Stored data entries

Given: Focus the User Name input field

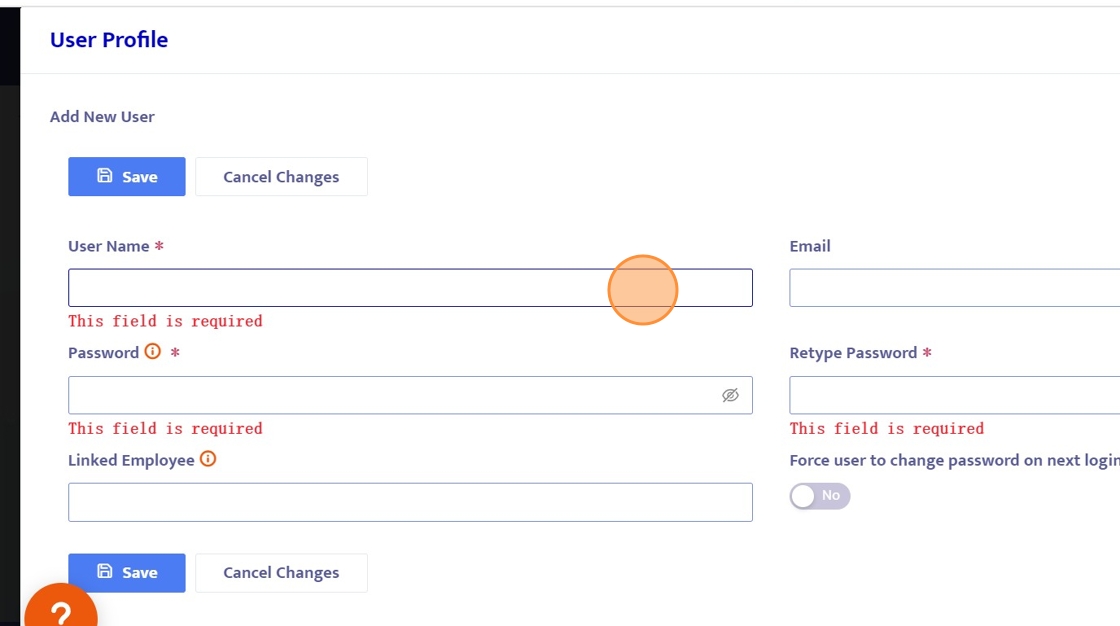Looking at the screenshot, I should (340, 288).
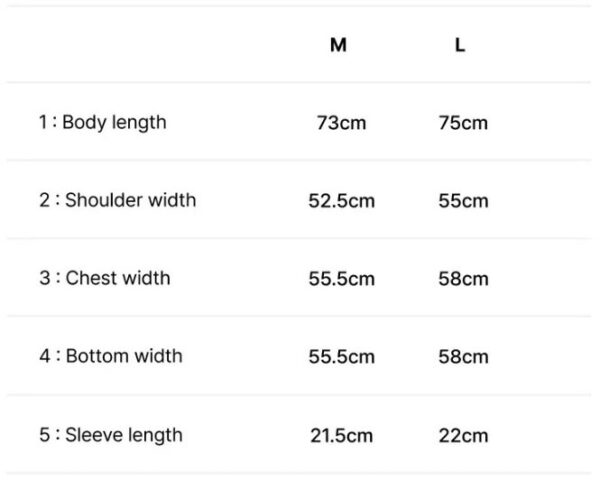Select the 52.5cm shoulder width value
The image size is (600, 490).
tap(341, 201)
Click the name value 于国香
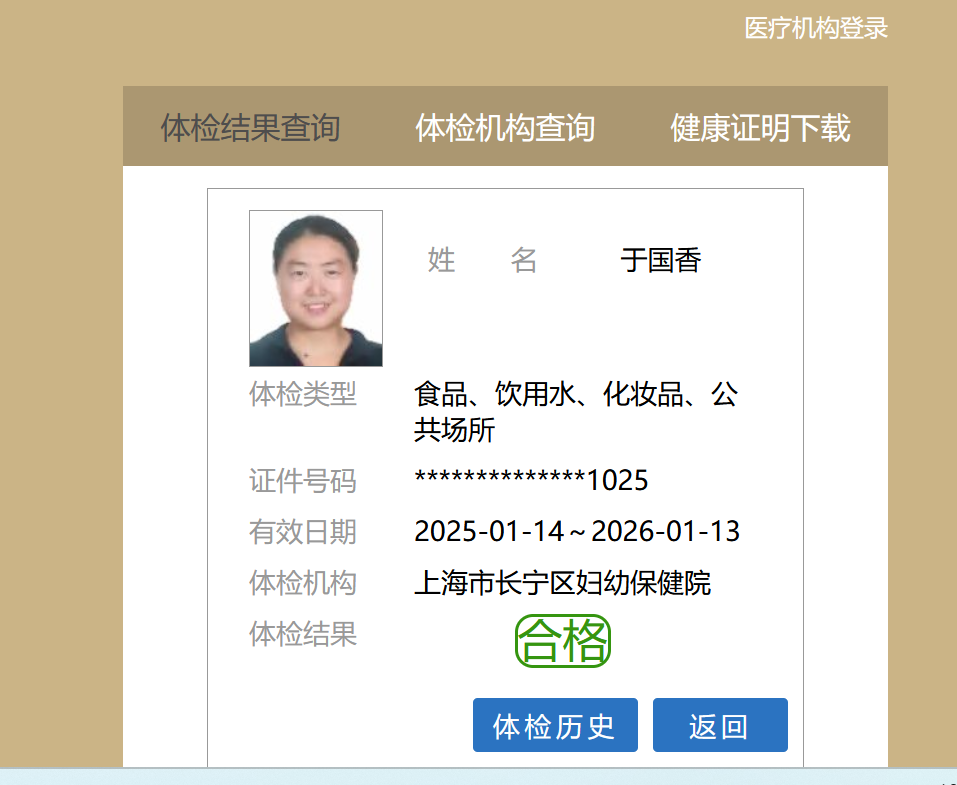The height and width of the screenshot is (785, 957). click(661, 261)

| What this task involves |
The copy must match every line of the data exactly and contain no pictures.

| Completed exercise |
Given: Focus the User Name input field

Looking at the screenshot, I should (340, 288).
Select the 52.5cm shoulder width value
The image size is (600, 490).
tap(341, 201)
Click the name value 于国香
The height and width of the screenshot is (785, 957). click(661, 261)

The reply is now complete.